_Extracted entries_.
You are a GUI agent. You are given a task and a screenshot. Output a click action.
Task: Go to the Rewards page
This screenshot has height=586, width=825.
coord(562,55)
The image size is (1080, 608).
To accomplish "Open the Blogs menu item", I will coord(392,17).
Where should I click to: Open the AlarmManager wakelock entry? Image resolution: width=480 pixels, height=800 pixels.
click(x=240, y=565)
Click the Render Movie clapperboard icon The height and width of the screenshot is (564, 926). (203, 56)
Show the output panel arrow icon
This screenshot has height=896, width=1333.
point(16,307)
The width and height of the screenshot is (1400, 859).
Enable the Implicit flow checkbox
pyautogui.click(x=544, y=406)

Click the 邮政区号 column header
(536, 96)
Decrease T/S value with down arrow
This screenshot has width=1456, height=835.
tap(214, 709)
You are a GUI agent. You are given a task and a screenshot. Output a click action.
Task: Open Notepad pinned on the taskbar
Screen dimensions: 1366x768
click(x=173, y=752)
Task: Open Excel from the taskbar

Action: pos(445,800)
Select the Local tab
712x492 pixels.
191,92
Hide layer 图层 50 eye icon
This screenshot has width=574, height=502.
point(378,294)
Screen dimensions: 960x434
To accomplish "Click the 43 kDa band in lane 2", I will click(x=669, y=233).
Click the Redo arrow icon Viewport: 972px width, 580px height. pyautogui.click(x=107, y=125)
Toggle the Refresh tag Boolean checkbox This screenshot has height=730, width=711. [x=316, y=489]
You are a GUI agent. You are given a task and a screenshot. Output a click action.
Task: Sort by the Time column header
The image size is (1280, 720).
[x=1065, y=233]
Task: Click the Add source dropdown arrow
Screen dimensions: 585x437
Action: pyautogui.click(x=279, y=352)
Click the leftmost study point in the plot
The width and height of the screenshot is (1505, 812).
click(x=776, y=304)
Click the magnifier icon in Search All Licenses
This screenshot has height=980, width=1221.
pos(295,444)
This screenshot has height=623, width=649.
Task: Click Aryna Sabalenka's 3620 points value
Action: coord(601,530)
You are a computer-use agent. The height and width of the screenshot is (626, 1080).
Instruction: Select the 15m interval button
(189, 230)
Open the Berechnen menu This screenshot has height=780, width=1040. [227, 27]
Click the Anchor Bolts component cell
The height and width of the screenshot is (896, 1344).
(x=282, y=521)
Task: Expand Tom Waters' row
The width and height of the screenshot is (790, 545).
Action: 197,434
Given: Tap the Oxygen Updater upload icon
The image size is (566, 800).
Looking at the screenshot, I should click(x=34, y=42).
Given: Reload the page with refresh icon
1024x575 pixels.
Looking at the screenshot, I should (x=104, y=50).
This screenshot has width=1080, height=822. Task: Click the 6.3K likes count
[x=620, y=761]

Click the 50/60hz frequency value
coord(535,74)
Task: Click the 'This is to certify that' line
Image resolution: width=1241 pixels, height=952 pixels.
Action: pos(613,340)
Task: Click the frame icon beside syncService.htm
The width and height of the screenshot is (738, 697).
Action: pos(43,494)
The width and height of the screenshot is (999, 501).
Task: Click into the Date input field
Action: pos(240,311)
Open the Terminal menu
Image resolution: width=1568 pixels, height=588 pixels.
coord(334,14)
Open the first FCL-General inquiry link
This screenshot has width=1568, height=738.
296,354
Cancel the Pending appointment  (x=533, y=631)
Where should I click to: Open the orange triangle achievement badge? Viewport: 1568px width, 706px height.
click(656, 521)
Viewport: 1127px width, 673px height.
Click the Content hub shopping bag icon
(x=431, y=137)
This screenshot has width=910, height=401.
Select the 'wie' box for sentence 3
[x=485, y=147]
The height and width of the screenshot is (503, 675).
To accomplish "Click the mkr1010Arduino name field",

_Task goal_. Copy out all of the material above, replacing every occurrence of "Viewport" with "Window" and leaving everything else untouched.

_Result of the exercise_.
You are a GUI agent. You are given a task and a screenshot. Output a click action.
Task: Go to the Rewards page
This screenshot has height=586, width=825.
coord(562,55)
The image size is (1080, 608).
To accomplish "Open the Blogs menu item", I will coord(392,17).
Where should I click to: Open the AlarmManager wakelock entry? Image resolution: width=480 pixels, height=800 pixels.
click(x=240, y=565)
Click the Render Movie clapperboard icon The height and width of the screenshot is (564, 926). (203, 56)
Show the output panel arrow icon
This screenshot has height=896, width=1333.
point(16,307)
The width and height of the screenshot is (1400, 859).
Enable the Implicit flow checkbox
pyautogui.click(x=544, y=406)

Click the 邮政区号 column header
(536, 96)
Decrease T/S value with down arrow
This screenshot has width=1456, height=835.
tap(214, 709)
You are a GUI agent. You are given a task and a screenshot. Output a click action.
Task: Open Notepad pinned on the taskbar
Screen dimensions: 1366x768
click(x=173, y=752)
Task: Open Excel from the taskbar

Action: pos(445,800)
Select the Local tab
712x492 pixels.
191,92
Hide layer 图层 50 eye icon
This screenshot has width=574, height=502.
point(378,294)
Screen dimensions: 960x434
To accomplish "Click the 43 kDa band in lane 2", I will click(x=669, y=233).
Click the Redo arrow icon Window: 972px width, 580px height. pyautogui.click(x=107, y=125)
Toggle the Refresh tag Boolean checkbox This screenshot has height=730, width=711. [x=316, y=489]
You are a GUI agent. You are given a task and a screenshot. Output a click action.
Task: Sort by the Time column header
The image size is (1280, 720).
[x=1065, y=233]
Task: Click the Add source dropdown arrow
Screen dimensions: 585x437
Action: pyautogui.click(x=279, y=352)
Click the leftmost study point in the plot
The width and height of the screenshot is (1505, 812).
click(x=776, y=304)
Click the magnifier icon in Search All Licenses
This screenshot has height=980, width=1221.
pos(295,444)
This screenshot has height=623, width=649.
Task: Click Aryna Sabalenka's 3620 points value
Action: coord(601,530)
You are a computer-use agent. The height and width of the screenshot is (626, 1080).
Instruction: Select the 15m interval button
(189, 230)
Open the Berechnen menu This screenshot has height=780, width=1040. [227, 27]
Click the Anchor Bolts component cell
The height and width of the screenshot is (896, 1344).
(x=282, y=521)
Task: Expand Tom Waters' row
The width and height of the screenshot is (790, 545).
Action: 197,434
Given: Tap the Oxygen Updater upload icon
The image size is (566, 800).
Looking at the screenshot, I should click(x=34, y=42).
Given: Reload the page with refresh icon
1024x575 pixels.
Looking at the screenshot, I should (x=104, y=50).
This screenshot has width=1080, height=822. Task: Click the 6.3K likes count
[x=620, y=761]

Click the 50/60hz frequency value
coord(535,74)
Task: Click the 'This is to certify that' line
Image resolution: width=1241 pixels, height=952 pixels.
Action: pos(613,340)
Task: Click the frame icon beside syncService.htm
The width and height of the screenshot is (738, 697).
Action: pos(43,494)
The width and height of the screenshot is (999, 501).
Task: Click into the Date input field
Action: pos(240,311)
Open the Terminal menu
Image resolution: width=1568 pixels, height=588 pixels.
coord(334,14)
Open the first FCL-General inquiry link
This screenshot has width=1568, height=738.
296,354
Cancel the Pending appointment  (x=533, y=631)
Where should I click to: Open the orange triangle achievement badge? Window: 1568px width, 706px height.
click(656, 521)
Window: 1127px width, 673px height.
Click the Content hub shopping bag icon
(x=431, y=137)
This screenshot has width=910, height=401.
Select the 'wie' box for sentence 3
[x=485, y=147]
The height and width of the screenshot is (503, 675).
To accomplish "Click the mkr1010Arduino name field",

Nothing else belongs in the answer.